How exactly does buying shares in a company help the company?
From my understanding, if a company has an IPO of 1000 shares at 1$ per share, and I buy one share, I have gave that 1$, then the company has 1$ to use on research, build factories, etc.
But if the stock price keeps getting driven up so that eventually the shares are worth 10$/share, and I buy 1 share, the company doesn't get an extra 10$ because it already had the initial IPO, right?
回答 (7)
In an IPO, the shares are sold by the company in bulk to institutional investors. That money goes to the company.
Then the shares are traded to whoever wants to buy shares (you) for whatever they can get and any money from these sales does not go to the company.

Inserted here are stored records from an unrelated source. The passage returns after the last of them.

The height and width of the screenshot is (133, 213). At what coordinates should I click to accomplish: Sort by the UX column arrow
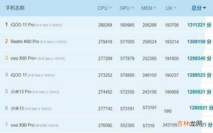click(x=175, y=8)
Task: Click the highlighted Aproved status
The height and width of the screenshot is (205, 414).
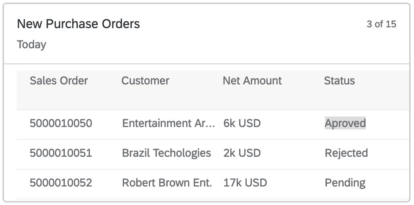Action: 345,123
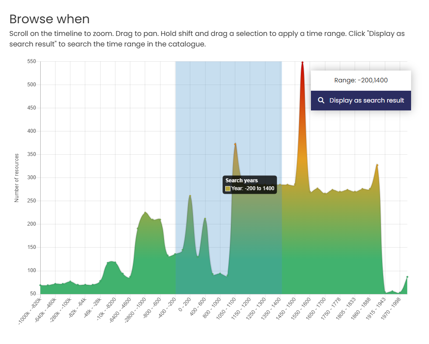Click the magnifier icon in the search button
The height and width of the screenshot is (344, 429).
[x=321, y=100]
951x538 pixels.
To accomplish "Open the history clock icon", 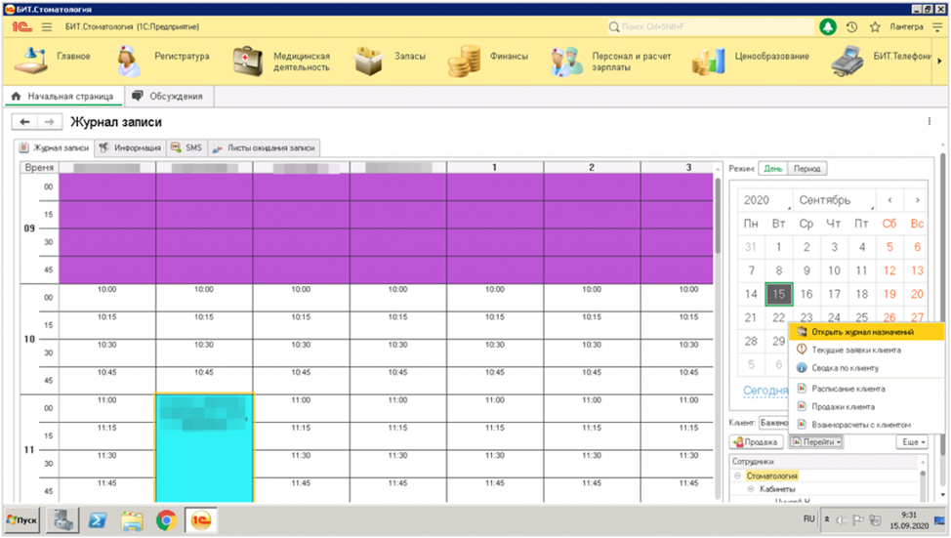I will tap(851, 27).
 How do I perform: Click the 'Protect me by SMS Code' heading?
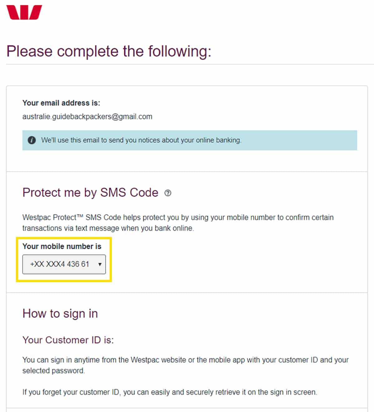(90, 193)
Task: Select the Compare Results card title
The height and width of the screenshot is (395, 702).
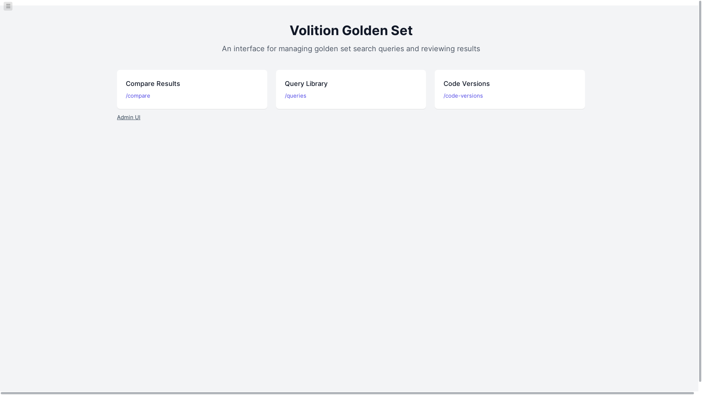Action: click(x=153, y=84)
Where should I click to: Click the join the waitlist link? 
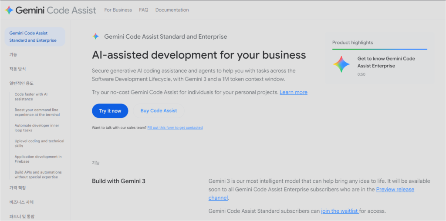(x=339, y=211)
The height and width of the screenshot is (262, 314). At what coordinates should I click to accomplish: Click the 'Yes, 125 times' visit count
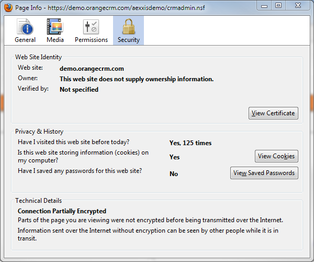(190, 143)
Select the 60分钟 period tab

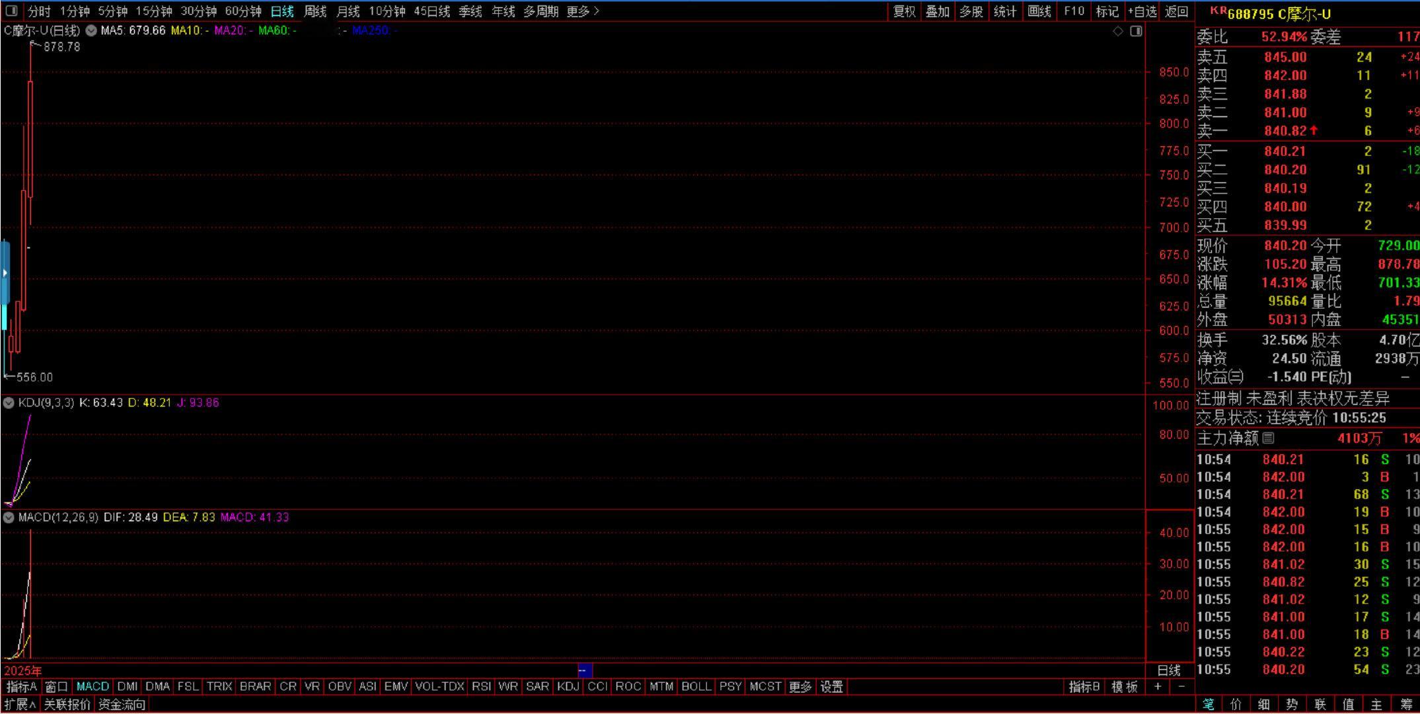click(x=243, y=11)
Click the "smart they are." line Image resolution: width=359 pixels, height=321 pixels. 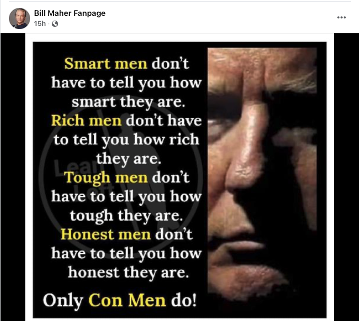pyautogui.click(x=128, y=102)
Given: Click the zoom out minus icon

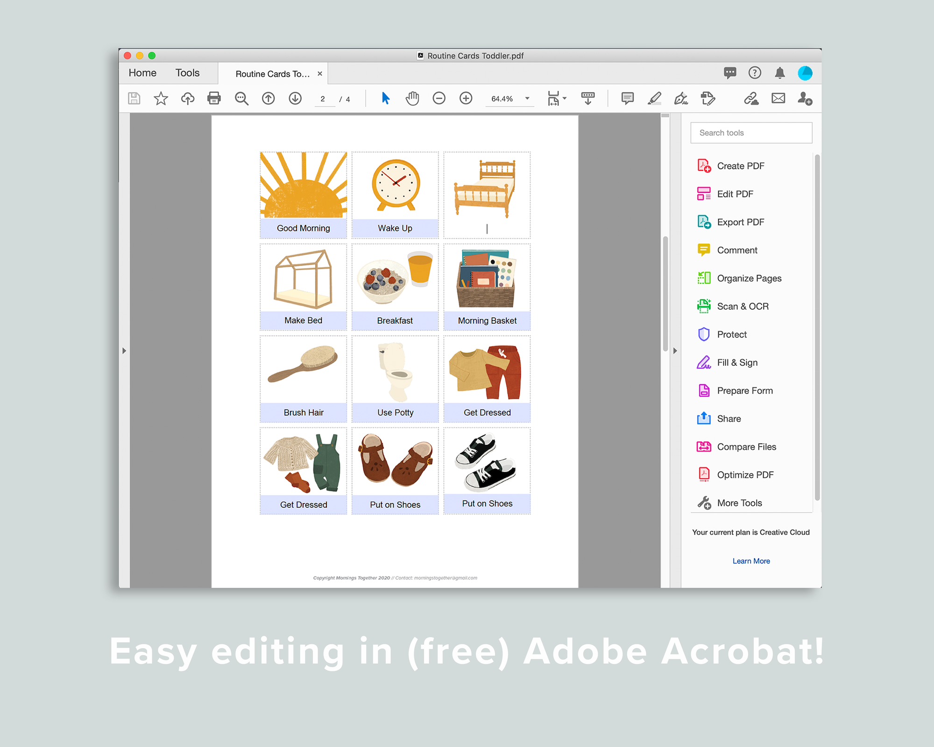Looking at the screenshot, I should point(439,99).
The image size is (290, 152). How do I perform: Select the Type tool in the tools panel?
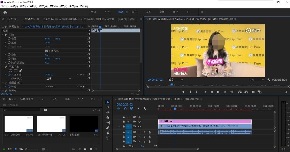108,138
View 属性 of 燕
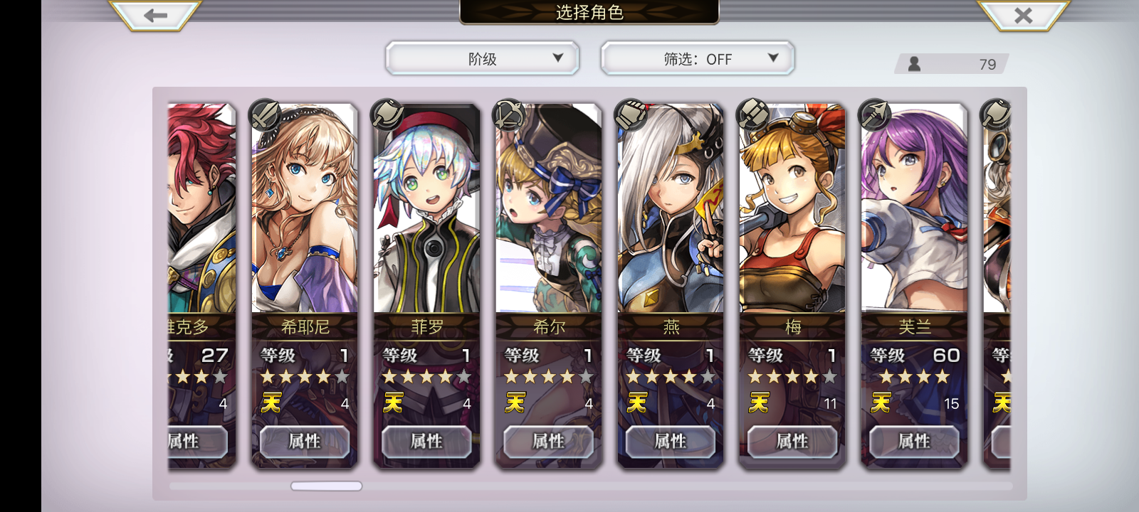Image resolution: width=1139 pixels, height=512 pixels. pos(671,442)
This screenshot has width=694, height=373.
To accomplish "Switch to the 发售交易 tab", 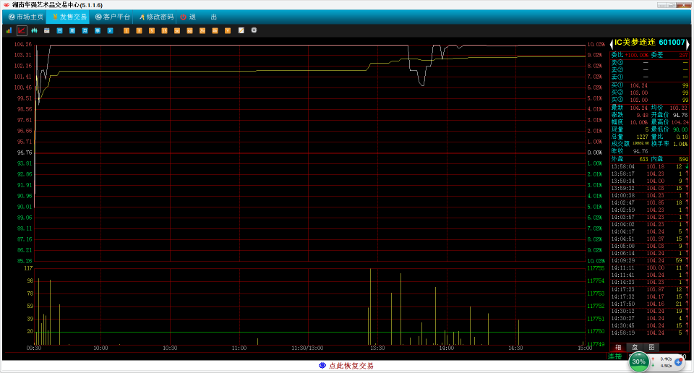I will (69, 17).
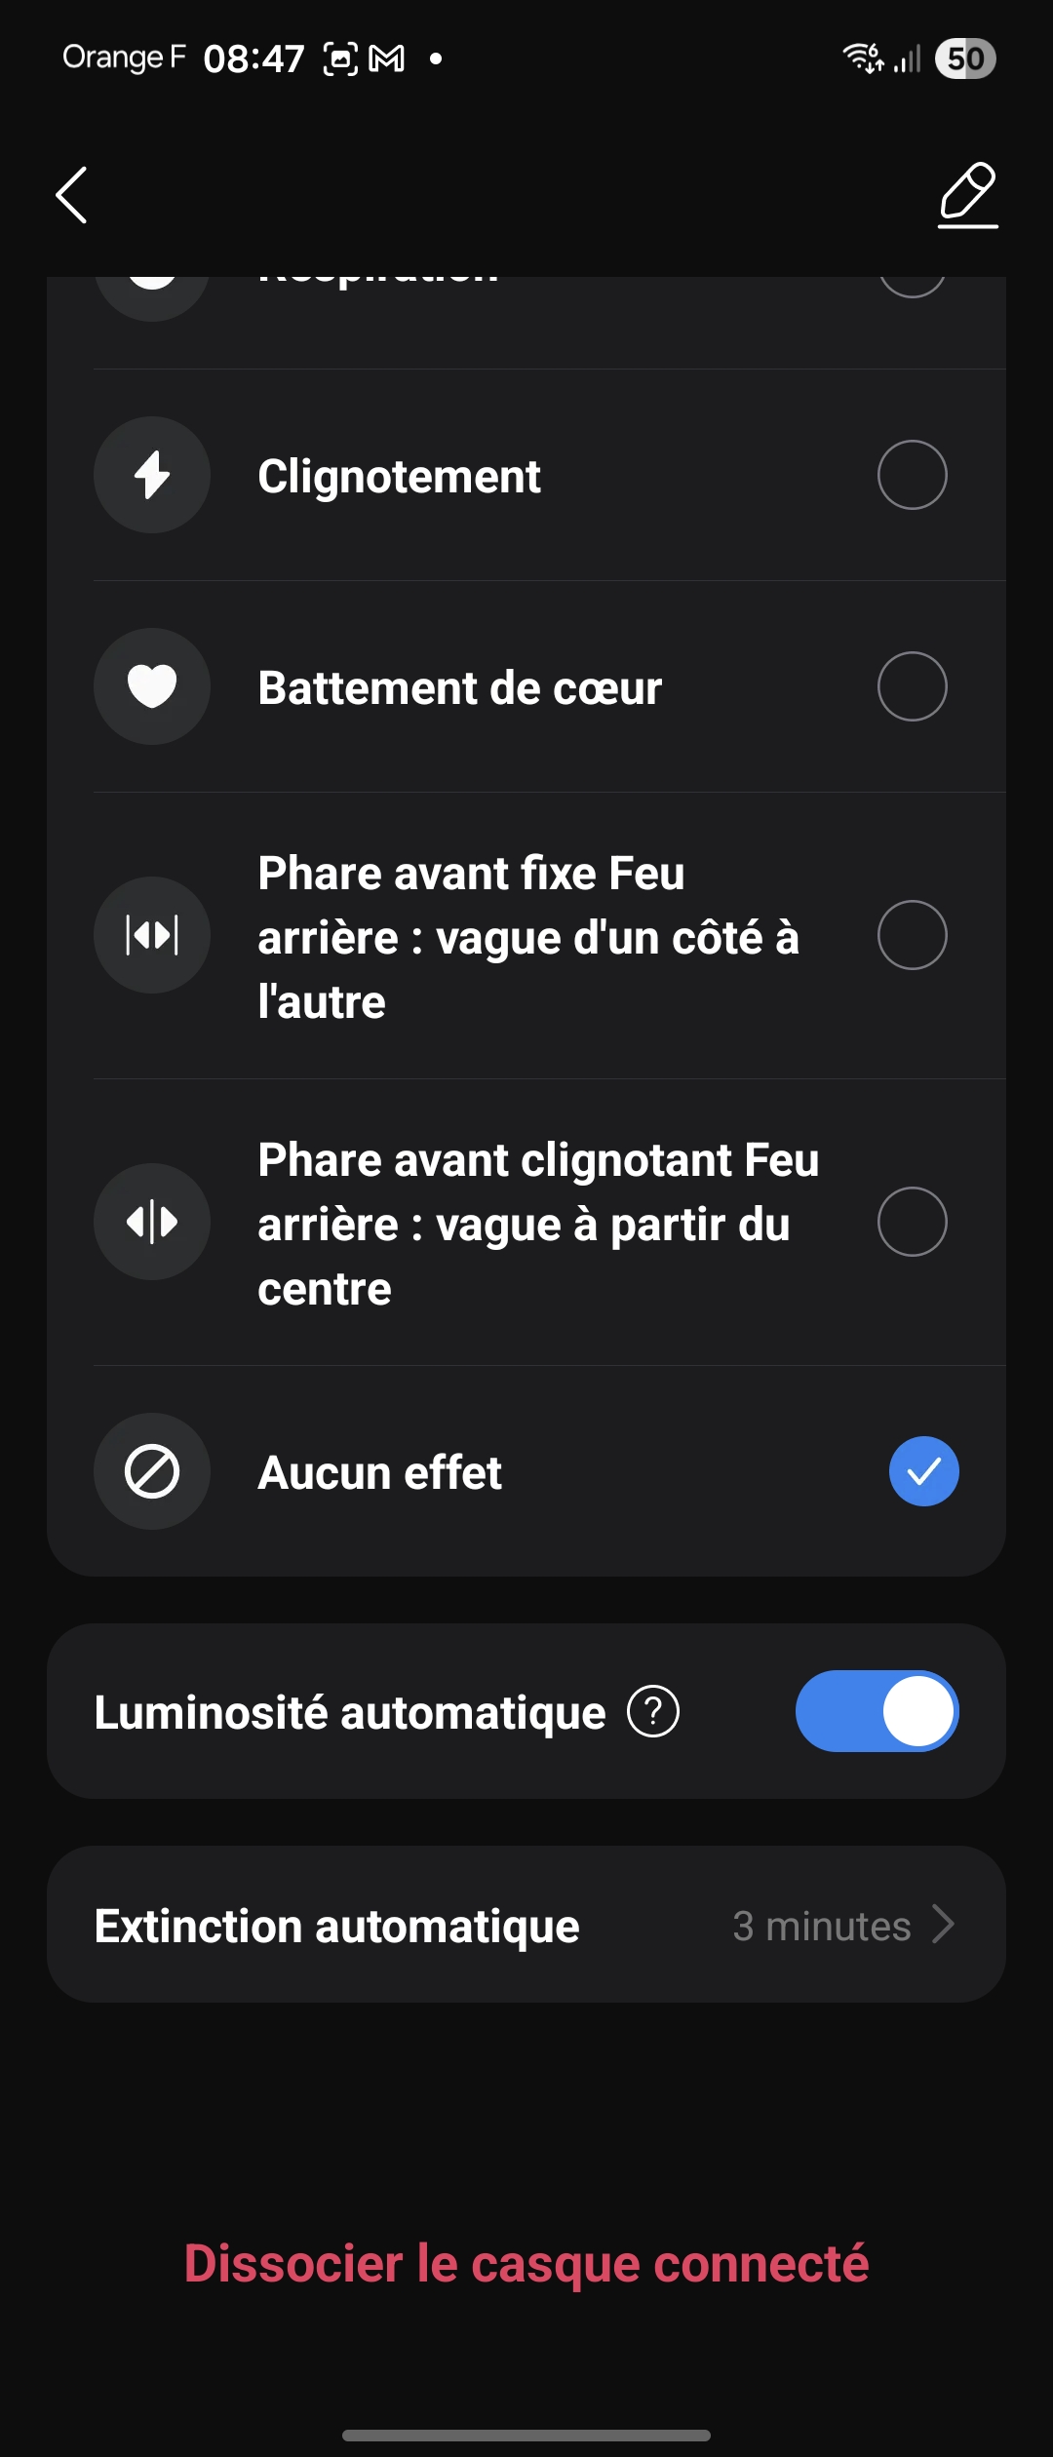Select radio for vague d'un côté à l'autre

[912, 935]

These answers are all "sort-of" right, but they neglect to take into account that when a company "go public" they typically don't sell the ENTIRE corporation, so the Board and the Senior Officers retain ownership of a percentage (usually quite large) of the business... Bill Gates, for example, still owns 166,992,934 shares of Microsoft stock...
Correct. The company only gets the money on the IPO or if they issue additional stock.
right, the person you buy the stock from gets it.
It depends on whom you buy the shares from. If you buy from the company at the inflated price, the company gets all the money. If you buy from some private party who owns the stock already, the company gets nothing.